Lo que recuerdas de una marca no es la marca. Pero lo es todo.

Soy malísimo para recordar nombres. Siempre lo he sido. Pero los rostros se me quedan con una precisión que a veces me sorprende a mí mismo.

Hace poco me explicaron que las regiones del cerebro responsables de una y otra cosa son completamente distintas. No es una falla de memoria general. Es una asimetría específica. Y como cualquier conocimiento nuevo que adquiero, aunque sea superficial, me llevó a hacer conexiones que no esperaba.

Todas las personas que han dejado huella en mi memoria son, en realidad, una imagen que me construí de ellas. No la persona. Una representación fragmentada, compuesta de detalles que retuve, experiencias que viví con ellas, momentos que por alguna razón mi mente decidió conservar. Lo demás se fue. Quizás al subconsciente, quizás simplemente descartado para hacer espacio, o para protegerme de algo que no convenía revivir.

Y entonces pensé: con las marcas pasa exactamente lo mismo.

Lo que recordamos de una marca no es la marca.

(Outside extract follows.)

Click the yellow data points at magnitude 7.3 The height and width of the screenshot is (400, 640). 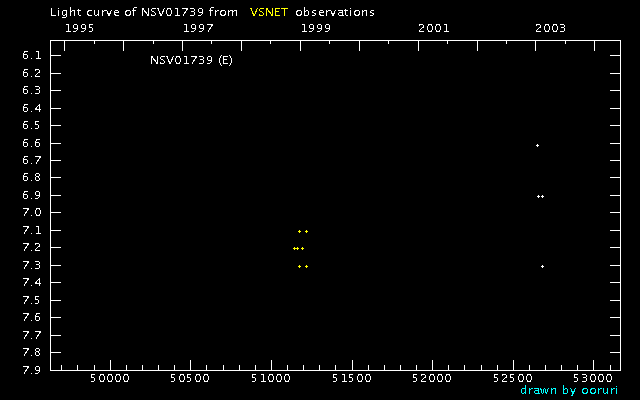click(303, 266)
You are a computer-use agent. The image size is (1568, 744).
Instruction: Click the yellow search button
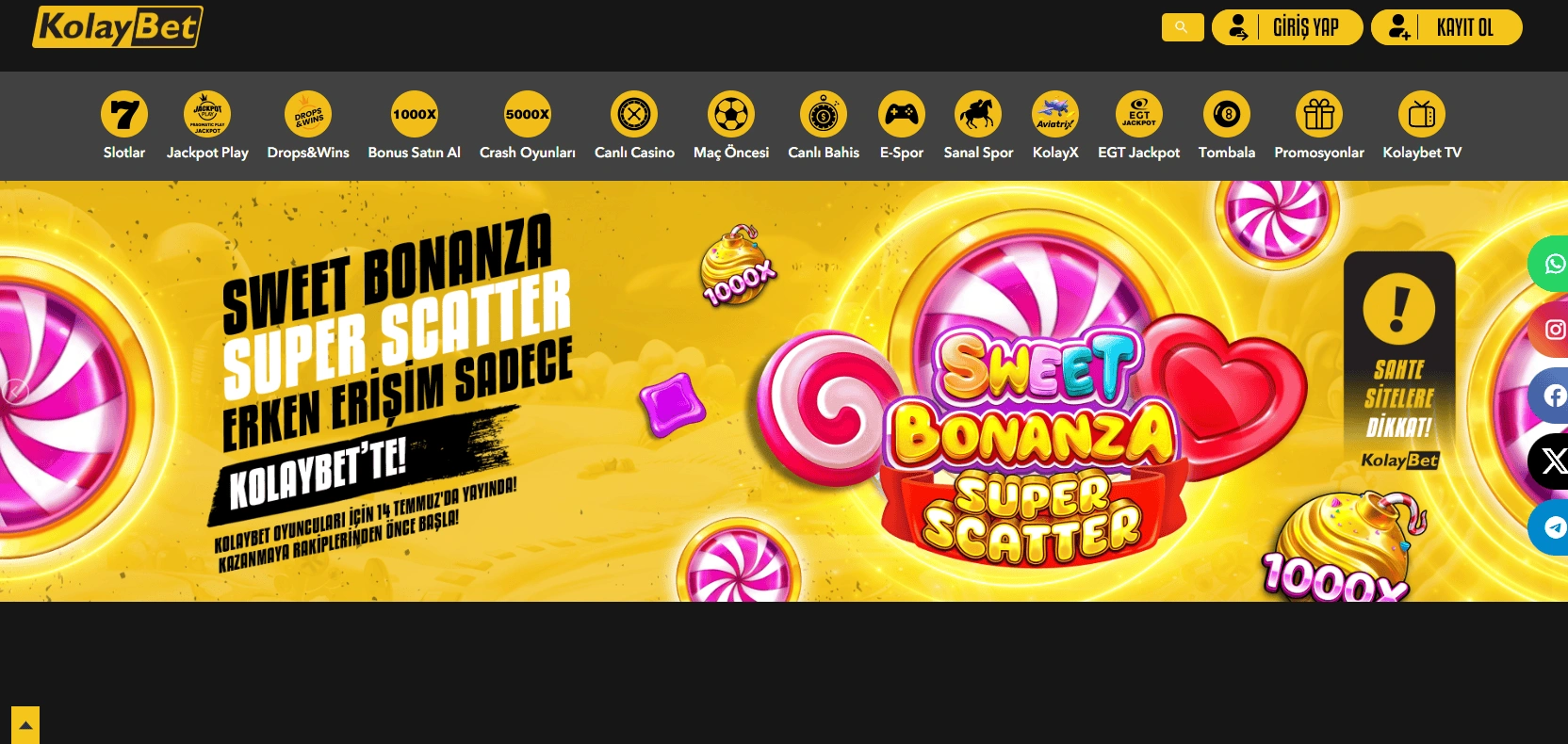pos(1183,27)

Es una construcción mental hecha de fragmentos: una experiencia de compra, un anuncio que impactó, la recomendación de alguien de confianza, una decepción que no olvidamos. La marca real, con toda su complejidad, su equipo, sus procesos, o sus intenciones, no vive en nuestra cabeza. Vive lo que dejó.

Y sin embargo, esa representación fragmentada es la que condiciona todo: si la consideramos, si la descartamos antes de evaluar, si le damos o no el beneficio de la duda.

Ahí está la guía práctica para cualquier responsable de marca: la comunicación mercadotécnica puede intentar cambiar esa representación mental. Y a veces lo logra. Pero es un arma de doble filo. Si la nueva interacción que genera esa comunicación confirma el recuerdo negativo, o si crea uno nuevo igual de malo, no habrás gastado presupuesto en cambiar una percepción. Lo habrás gastado en reforzarla.

Por eso la promesa que hace una marca con su comunicación no puede ir por delante de la experiencia que es capaz de entregar. El recuerdo que construyes en la mente de tu cliente es más poderoso que cualquier campaña. Y más difícil de reescribir.